U.S. Markets Close Lower After Volatile Session on Iran Conflict
U.S. equity markets experienced extreme volatility Tuesday as escalating Middle East tensions triggered sharp intraday swings before indexes pared losses to close moderately lower. Major indexes fell approximately 0.8-1.0% after dropping more than 2% earlier in the session. The recovery from session lows reflected investors reassessing geopolitical risk rather than panic selling, though markets still finished in the red.
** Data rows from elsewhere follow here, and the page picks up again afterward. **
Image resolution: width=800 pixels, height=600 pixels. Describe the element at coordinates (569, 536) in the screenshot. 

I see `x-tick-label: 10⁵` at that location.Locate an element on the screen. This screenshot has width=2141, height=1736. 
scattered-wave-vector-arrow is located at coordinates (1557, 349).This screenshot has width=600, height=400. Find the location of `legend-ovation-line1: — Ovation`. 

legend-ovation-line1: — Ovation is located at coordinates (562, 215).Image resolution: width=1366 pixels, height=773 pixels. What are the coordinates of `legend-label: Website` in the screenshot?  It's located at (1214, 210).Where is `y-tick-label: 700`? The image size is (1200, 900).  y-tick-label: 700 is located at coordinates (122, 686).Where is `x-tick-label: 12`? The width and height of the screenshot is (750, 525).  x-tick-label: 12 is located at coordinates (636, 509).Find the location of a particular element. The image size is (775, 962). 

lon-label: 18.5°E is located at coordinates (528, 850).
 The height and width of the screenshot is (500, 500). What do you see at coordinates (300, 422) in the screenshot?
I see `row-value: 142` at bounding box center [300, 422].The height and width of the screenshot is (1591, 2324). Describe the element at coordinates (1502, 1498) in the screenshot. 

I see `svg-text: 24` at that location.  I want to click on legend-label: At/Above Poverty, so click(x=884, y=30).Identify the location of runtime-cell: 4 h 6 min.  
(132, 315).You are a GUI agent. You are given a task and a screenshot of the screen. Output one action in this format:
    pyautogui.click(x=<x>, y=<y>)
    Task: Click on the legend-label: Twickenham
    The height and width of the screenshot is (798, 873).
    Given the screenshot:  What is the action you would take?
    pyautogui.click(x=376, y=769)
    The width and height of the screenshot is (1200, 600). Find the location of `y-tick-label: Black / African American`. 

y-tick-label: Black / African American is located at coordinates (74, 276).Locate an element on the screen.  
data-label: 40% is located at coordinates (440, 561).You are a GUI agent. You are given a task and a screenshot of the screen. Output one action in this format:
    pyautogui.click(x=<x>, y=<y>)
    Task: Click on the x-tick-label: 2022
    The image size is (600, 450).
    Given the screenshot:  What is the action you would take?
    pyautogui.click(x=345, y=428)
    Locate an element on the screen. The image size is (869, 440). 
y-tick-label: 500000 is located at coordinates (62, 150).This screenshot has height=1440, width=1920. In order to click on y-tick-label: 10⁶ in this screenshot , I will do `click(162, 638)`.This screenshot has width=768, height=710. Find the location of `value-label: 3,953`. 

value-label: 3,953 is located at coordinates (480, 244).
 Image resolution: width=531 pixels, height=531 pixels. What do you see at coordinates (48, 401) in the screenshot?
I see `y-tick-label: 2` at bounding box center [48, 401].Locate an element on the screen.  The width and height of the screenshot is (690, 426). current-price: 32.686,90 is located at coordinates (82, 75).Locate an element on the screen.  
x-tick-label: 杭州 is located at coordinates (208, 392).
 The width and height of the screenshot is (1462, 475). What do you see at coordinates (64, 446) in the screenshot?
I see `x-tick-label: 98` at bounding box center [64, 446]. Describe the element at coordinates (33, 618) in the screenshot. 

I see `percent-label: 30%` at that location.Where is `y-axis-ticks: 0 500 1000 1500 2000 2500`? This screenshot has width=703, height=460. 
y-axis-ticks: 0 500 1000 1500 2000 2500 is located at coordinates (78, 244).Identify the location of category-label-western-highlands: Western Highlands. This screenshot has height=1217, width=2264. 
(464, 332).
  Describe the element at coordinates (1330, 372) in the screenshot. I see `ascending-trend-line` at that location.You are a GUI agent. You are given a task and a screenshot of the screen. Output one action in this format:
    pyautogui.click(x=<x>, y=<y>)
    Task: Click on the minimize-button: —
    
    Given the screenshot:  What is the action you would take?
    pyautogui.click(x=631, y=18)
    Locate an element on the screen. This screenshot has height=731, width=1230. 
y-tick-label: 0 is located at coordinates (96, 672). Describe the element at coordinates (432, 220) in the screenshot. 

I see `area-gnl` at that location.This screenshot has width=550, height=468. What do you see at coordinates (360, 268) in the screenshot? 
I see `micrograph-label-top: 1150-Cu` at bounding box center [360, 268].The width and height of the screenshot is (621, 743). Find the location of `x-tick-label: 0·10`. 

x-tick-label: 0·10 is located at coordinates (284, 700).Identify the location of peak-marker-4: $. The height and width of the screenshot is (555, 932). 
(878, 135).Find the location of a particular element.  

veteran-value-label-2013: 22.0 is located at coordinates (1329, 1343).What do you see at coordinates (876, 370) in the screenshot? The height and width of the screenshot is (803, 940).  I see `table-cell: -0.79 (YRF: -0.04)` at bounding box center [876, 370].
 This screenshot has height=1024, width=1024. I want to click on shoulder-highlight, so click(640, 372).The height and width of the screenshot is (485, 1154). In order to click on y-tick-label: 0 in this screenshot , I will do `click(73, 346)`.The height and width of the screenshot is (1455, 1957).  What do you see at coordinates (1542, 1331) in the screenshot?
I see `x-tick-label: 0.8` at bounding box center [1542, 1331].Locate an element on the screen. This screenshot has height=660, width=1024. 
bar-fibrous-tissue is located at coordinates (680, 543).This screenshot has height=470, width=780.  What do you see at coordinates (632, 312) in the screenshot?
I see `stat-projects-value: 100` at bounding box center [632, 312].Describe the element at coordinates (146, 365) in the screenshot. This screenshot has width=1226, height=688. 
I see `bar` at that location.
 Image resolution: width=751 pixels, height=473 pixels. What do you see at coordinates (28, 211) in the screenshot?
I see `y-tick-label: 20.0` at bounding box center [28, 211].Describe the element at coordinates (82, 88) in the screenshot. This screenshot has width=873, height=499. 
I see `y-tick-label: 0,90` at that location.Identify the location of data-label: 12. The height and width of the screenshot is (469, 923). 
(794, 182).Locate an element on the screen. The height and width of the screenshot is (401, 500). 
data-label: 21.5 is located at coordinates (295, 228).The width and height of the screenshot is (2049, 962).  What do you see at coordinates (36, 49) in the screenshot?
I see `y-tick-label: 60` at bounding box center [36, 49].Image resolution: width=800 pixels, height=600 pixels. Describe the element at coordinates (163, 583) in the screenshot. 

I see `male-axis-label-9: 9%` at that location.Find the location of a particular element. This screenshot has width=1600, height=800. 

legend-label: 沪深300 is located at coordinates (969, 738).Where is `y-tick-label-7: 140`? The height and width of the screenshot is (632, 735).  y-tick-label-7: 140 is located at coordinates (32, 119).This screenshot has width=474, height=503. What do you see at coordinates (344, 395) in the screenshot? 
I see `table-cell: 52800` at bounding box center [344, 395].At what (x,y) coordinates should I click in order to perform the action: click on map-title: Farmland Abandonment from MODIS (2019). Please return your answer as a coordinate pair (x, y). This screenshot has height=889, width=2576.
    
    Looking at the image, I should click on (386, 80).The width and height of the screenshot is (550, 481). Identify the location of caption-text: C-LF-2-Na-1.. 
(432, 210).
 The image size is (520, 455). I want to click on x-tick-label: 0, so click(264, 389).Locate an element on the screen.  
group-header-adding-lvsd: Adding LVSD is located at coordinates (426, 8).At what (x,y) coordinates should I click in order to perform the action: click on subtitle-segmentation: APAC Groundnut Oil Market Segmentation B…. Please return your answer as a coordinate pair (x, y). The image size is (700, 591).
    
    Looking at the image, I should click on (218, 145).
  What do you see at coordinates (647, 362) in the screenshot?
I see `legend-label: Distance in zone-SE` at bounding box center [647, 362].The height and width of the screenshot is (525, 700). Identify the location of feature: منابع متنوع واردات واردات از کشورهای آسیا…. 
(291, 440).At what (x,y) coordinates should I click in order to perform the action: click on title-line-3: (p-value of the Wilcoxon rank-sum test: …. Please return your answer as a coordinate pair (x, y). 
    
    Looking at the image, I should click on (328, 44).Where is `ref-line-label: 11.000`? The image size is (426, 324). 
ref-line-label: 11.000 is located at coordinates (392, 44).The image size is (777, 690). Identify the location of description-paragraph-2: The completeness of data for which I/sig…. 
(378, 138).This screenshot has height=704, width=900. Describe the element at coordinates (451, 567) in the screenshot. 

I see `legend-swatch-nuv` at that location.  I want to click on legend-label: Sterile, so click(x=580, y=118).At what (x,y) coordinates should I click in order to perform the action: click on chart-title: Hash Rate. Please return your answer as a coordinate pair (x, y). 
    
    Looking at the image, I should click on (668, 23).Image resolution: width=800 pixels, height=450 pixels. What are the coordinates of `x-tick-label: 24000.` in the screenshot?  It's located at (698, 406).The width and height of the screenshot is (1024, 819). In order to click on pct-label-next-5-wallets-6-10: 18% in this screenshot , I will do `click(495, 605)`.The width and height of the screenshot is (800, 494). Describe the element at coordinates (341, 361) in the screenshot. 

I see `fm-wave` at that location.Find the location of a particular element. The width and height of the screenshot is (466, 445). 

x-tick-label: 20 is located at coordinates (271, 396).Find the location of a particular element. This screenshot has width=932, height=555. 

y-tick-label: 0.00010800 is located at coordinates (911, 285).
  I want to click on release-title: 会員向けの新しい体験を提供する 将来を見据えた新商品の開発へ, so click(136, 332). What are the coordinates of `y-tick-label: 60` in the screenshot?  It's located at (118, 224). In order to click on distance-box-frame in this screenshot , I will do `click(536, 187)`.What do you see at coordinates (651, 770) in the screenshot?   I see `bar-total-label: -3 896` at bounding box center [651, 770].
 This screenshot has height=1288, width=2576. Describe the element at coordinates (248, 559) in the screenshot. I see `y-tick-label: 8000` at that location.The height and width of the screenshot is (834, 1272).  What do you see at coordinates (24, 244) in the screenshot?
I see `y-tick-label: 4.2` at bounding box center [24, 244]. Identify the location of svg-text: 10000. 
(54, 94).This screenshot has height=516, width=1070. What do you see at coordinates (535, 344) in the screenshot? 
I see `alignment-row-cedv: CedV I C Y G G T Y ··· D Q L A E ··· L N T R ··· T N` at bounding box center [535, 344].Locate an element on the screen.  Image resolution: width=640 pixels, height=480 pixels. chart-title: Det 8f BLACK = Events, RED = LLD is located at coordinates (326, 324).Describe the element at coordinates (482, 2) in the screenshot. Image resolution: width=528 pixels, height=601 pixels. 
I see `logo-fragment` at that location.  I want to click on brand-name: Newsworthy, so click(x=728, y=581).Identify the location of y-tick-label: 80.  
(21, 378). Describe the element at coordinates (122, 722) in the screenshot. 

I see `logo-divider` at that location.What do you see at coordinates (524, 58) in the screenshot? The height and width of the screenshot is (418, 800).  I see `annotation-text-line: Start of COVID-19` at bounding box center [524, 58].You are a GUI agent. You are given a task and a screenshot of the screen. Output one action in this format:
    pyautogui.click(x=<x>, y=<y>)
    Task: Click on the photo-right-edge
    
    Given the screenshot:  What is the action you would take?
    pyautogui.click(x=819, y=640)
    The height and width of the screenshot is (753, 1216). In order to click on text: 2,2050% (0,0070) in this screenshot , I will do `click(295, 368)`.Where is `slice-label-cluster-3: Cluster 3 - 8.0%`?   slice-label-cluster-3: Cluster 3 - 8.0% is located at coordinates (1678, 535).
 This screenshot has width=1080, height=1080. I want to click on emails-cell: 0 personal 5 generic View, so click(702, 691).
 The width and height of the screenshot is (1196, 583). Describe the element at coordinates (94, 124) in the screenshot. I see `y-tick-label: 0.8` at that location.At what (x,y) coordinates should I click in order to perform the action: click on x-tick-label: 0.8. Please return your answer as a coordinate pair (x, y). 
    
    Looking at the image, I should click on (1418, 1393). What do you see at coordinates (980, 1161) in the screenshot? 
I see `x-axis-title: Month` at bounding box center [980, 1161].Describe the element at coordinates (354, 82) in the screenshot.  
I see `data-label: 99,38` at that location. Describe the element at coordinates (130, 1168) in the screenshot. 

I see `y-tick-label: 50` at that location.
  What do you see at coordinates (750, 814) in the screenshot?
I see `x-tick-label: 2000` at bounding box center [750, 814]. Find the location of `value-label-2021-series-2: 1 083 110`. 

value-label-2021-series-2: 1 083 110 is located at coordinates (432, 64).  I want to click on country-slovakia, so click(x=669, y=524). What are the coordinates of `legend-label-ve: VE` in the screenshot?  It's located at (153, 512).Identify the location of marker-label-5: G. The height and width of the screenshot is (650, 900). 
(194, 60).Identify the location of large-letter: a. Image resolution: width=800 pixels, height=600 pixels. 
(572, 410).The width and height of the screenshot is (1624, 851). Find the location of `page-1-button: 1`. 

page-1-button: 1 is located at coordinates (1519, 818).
Primary Catalyst: Operation Epic Fury Expansion
The primary driver was the expansion of Operation Epic Fury following the killing of Iran's Supreme Leader Ali Khamenei over the weekend. Iran's Revolutionary Guards announced closure of the Strait of Hormuz and threatened to fire at vessels attempting passage through the critical shipping route. Oil markets initially spiked on supply disruption fears before reversing after President Trump assured safe passage for tankers. Goldman Sachs CEO David Solomon characterized the market reaction as "benign" but warned it may take "a couple of weeks" for investors to fully digest impacts.
Rates and Macro Context
Bond yields rose as inflation concerns tied to potential energy price shocks resurfaced, with some analysts warning oil could reach $200+ per barrel if the conflict escalates into prolonged infrastructure attacks. Credit spreads widened, signaling growing uncertainty about corporate earnings. The federal funds rate held at 3.64% as of February. Minneapolis Fed President Neel Kashkari said it's "too soon to know" the inflation impact but still expects one rate cut later this year, while New York Fed President John Williams outlined a forecast of steady economic conditions with declining inflation that could allow for future cuts.
Sector Performance
- Real Estate (+2.7%) and Utilities (+2.3%) led as defensive rotation accelerated amid uncertainty
- Financial Services (+1.6%) and Communication Services (+1.4%) showed resilience despite broader volatility
- Energy (-1.1%) declined despite oil price swings, reflecting profit-taking after recent gains
- Technology (+0.9%) recovered from steep early losses, though semiconductors remained under pressure with SOXS (3x inverse semiconductor ETF) ranking as the second-most active security by volume
- Healthcare (+0.05%) barely moved, reflecting its defensive characteristics
Market Positioning and Investor Behavior
The VIX volatility index spiked sharply in morning trading before moderating as indexes recovered from session lows. The pattern—major indexes rebounding from 2%+ declines to finish down less than 1%—suggests investors are treating this as a short-term geopolitical shock rather than a structural market break. Historical precedent shows wars trigger short-term volatility but equities typically recover as uncertainty fades. However, the key variable is Iran's ability to sustain Strait of Hormuz disruptions rather than merely threaten closure, which will determine whether this remains a brief shock or evolves into a sustained risk premium.
Forward Catalysts
Investors will monitor developments in the Middle East conflict closely, particularly any escalation that threatens energy infrastructure or shipping routes. On the macro front, upcoming economic data releases will be scrutinized for signs of inflation pressure from energy prices. Fed officials have signaled they need more data to assess the conflict's impact on monetary policy, making upcoming inflation reports critical for rate expectations.